Dans le camp de la paix

Au moment de la rédaction de ces lignes, on ne savait pas jusqu’où irait l’invasion de l’Ukraine par l’armée russe ni si les négociations entre les deux délégations, qui avaient démarré lundi 28 février à Gomel en Biélorussie, allaient déboucher sur la paix ou sur une impasse et la guerre totale. Les images les plus fortes de ce conflit armé sont incontestablement celles des flux de réfugiés parcourant des dizaines de kilomètres à pied dans le froid glacial ou les habitants se terrant jour et nuit, terrés dans les bouches de métro.
Des images qui ne font que mettre au gré du jour l’hypocrisie des uns et des autres, particulièrement celle des Occidentaux, qui poussent le bouchon au plus profond et crient au scandale. Ils contribuent, tout en restant confortablement installés chez eux, au jet de centaines de milliers de personnes presque démunies, sur des routes insécurisées et crier encore et toujours au scandale. Et il ne faut pas aller chercher très loin pour comprendre les véritables enjeux de ce conflit. Écoutons leurs déclarations et prenons connaissances de leurs décisions et on ne découvrira que cette hypocrisie outrancière d’une Europe qui cherche à se replacer sur l’échiquier et celle des Etats-Unis qui veulent imposer leur hégémonie et leur mainmise sur le monde.

§ **Objectif**
Prolongez, s'il vous plaît, le texte sur la guerre en Ukraine ci-dessus, en reprenant après sa dernière phrase. La liste qui suit ne joue aucun rôle dans ce travail.

§ **Données fournies**
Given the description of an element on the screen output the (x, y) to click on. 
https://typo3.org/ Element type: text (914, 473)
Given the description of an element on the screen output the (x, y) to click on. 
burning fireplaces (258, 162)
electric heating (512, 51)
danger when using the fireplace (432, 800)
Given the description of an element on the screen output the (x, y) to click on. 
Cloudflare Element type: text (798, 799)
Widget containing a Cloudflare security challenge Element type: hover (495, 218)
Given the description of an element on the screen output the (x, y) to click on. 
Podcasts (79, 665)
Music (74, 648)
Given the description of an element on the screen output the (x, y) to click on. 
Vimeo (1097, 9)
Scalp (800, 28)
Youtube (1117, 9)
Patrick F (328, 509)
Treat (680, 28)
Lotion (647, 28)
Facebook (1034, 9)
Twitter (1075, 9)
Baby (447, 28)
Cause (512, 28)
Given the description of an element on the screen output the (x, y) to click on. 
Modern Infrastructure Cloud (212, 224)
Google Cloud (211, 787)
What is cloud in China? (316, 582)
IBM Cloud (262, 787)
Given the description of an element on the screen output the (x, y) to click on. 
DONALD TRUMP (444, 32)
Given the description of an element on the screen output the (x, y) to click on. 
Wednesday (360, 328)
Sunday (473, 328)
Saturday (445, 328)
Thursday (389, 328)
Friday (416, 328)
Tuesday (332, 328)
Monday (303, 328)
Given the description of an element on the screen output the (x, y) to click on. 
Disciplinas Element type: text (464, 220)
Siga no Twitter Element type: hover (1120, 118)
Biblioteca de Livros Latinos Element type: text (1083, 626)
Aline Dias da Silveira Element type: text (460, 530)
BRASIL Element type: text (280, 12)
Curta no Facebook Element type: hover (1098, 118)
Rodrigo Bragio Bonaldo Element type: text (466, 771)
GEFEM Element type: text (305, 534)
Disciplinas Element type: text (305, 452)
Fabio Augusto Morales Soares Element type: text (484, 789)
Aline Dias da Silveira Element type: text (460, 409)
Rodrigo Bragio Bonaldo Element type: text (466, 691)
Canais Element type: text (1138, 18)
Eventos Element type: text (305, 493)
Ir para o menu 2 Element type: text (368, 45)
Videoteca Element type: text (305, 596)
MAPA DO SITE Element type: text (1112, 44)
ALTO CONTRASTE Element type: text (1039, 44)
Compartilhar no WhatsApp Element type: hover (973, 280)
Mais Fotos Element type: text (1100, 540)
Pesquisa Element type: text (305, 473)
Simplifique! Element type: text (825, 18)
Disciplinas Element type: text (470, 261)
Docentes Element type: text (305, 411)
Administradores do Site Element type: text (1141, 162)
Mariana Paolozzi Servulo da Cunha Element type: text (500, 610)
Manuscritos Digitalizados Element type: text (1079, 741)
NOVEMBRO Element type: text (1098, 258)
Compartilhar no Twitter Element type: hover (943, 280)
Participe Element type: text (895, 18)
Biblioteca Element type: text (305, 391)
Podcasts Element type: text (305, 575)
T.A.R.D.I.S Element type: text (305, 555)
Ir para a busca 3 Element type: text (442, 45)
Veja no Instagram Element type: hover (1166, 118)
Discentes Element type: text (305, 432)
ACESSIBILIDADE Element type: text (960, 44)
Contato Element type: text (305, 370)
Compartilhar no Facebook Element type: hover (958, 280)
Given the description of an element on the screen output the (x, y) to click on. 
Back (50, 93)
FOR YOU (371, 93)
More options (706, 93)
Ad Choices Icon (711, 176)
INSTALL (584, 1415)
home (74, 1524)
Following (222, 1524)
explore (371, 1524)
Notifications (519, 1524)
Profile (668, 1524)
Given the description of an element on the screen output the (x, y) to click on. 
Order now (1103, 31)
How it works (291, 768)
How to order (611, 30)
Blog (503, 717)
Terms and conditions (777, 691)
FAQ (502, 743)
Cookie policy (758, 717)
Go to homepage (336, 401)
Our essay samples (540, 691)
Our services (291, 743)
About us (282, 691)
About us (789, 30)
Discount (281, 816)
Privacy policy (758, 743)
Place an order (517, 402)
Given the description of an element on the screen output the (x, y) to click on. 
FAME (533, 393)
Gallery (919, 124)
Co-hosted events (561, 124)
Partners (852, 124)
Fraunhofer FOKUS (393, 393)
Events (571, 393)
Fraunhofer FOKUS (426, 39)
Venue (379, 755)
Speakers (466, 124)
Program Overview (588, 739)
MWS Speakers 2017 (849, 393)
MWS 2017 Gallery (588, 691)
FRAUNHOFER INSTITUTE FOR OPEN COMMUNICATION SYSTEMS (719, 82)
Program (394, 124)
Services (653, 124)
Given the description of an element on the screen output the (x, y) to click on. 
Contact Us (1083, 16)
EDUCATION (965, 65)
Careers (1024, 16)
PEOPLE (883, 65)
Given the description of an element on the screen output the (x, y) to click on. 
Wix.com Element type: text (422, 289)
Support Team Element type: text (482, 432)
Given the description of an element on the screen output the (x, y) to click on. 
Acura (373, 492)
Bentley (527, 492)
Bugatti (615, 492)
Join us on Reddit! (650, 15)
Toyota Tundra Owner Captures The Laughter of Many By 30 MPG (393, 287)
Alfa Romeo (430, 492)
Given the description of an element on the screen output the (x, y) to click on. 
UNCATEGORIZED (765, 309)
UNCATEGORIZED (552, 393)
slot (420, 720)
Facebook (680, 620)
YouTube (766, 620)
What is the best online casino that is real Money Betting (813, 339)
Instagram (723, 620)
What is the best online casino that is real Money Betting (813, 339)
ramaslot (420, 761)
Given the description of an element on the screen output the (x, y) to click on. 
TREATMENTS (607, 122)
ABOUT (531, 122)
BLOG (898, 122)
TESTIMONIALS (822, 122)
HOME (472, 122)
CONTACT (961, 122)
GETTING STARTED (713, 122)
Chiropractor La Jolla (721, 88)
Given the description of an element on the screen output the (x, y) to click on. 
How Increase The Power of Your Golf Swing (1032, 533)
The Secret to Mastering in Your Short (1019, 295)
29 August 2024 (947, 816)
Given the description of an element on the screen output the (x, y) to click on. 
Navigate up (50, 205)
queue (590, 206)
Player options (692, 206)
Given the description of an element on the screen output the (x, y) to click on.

§ **Réponse à l'exercice**
Hypocrisie certes, et qui n’est pas sans rafraîchir notre mémoire et celle du monde. Des images similaires de réfugiés égarés, apeurés, démunis, affamés, on en a vu des milliers avec les déplacés palestiniens, syriens, irakiens, libyens, yéménites et d’autres. Œuvre de ces mêmes Occidentaux. C’est ce qui reste, en fait, des guerres. Le sentiment que ce sont les peuples qui en paient le lourd tribut. C’est pourquoi les dirigeants qui en détiennent le pouvoir de décision recommencent.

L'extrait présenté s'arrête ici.